4 August 2012

Growing great fruit trees

We have quite a lot of fruit trees growing on our small section. Sixteen, to be exact. Four of them were here when we moved in, and we planted the rest. So today I attended a fruit pruning workshop at a local garden, Locavore. I was keen to learn how to get more and better quality fruit from our trees.

One of Locavore's market garden plots. The chickens are kept out of the garden in a separate area to the rear, which you can see if you click on the photo.
With just five of us at the workshop, there was plenty of time to ask questions. We did some hands-on pruning, and learnt a lot, especially:
- pruning can stimulate a lot more fruit production.
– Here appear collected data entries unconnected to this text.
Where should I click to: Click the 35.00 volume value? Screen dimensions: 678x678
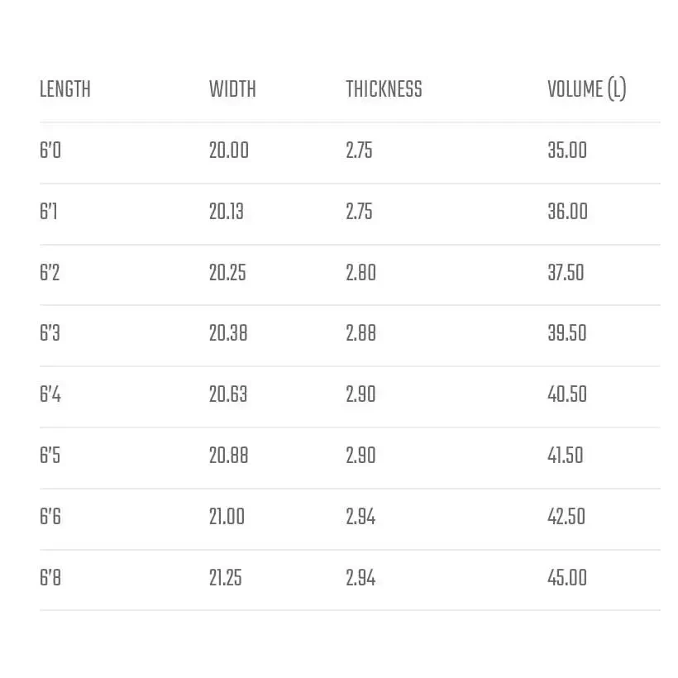567,150
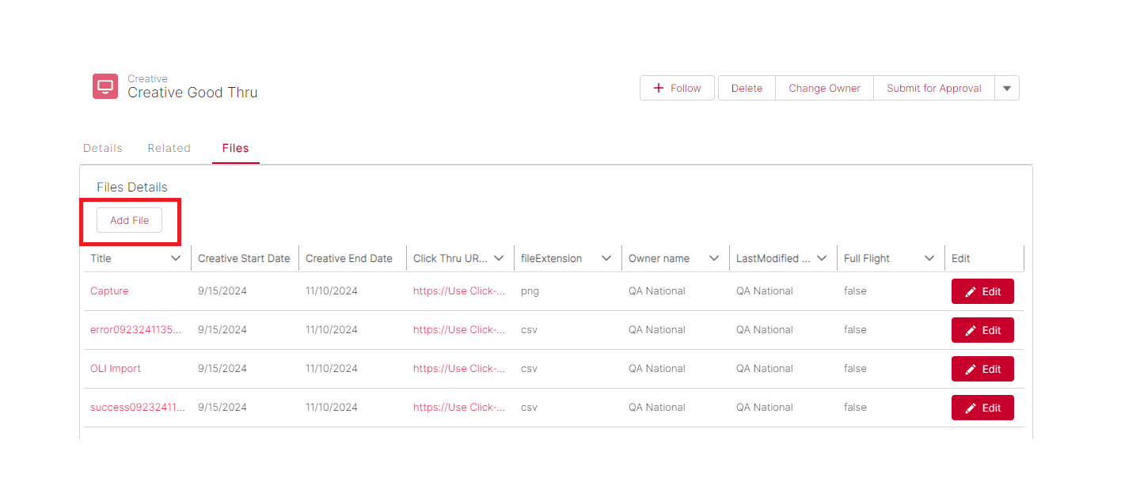Click the Delete button
1121x501 pixels.
747,88
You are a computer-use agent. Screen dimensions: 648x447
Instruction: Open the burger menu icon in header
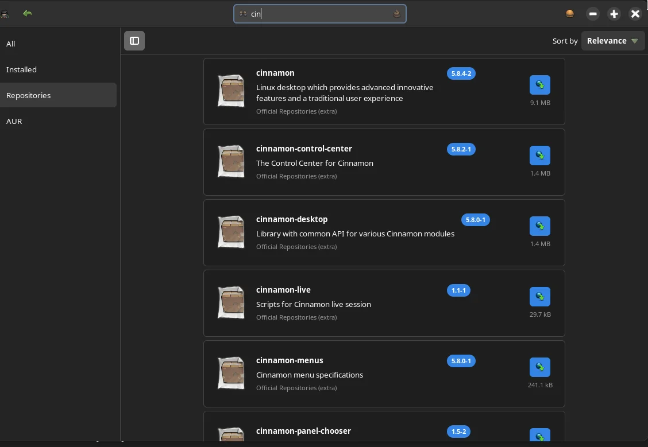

It makes the tree think something's eating it and it might be about to go through its last season, so it had better hurry up and reproduce as much as possible.
- keep the centre of the tree clear, and look for about 4 strong branches to grow outwards to make a vase shape. A crowded tree has less airflow, which makes it more susceptible to disease.
- trim off anything that looks diseased. I've read this many times, but when diseased and even dead bits were actually pointed out to me, I realised that I see those quite often on our trees and ignore them!
- if there are crossed-over branches, delete one of them. The fruit will rub.
- branches growing straight up in the air don't fruit as well as those leaning on a 45o angle (something to do with the hormone distribution I think). It's preferable to keep branches with a slight angle, because once they get leaves on them they will be slightly heavier and may lean over a bit further. Keep the straight bits you prune off as stakes for peas etc.
- be reasonably gentle to the tree by trying to only prune 1/3 of it at a time.
- rub pruning paste onto big cuts (they used this one from local company Earthwise Organics - at least I think it was but it looked different).

The workshop was run by Alison and Burton, who run Locavore, and we were entertained by their two little girls, who just scampered about us causing no problems whatsoever.

Although it's only early August, some blossom was starting to break on the plum trees, and there was a hen with chicks! Mother hens are so, well, motherly, and comforting to watch. With a hen and chicks about, life is good, I think.

Deirdre ushering her babies around the orchard.

One last great tip: Alison is a plum enthusiast and she said her favourite plum in New Zealand is Angelina Burdette. I have to have one. One of the best things I got out of today was how it is sensible to prune your trees so they stay small enough for you to pick all the fruit from ground level. Yay - that means I can fit in even more!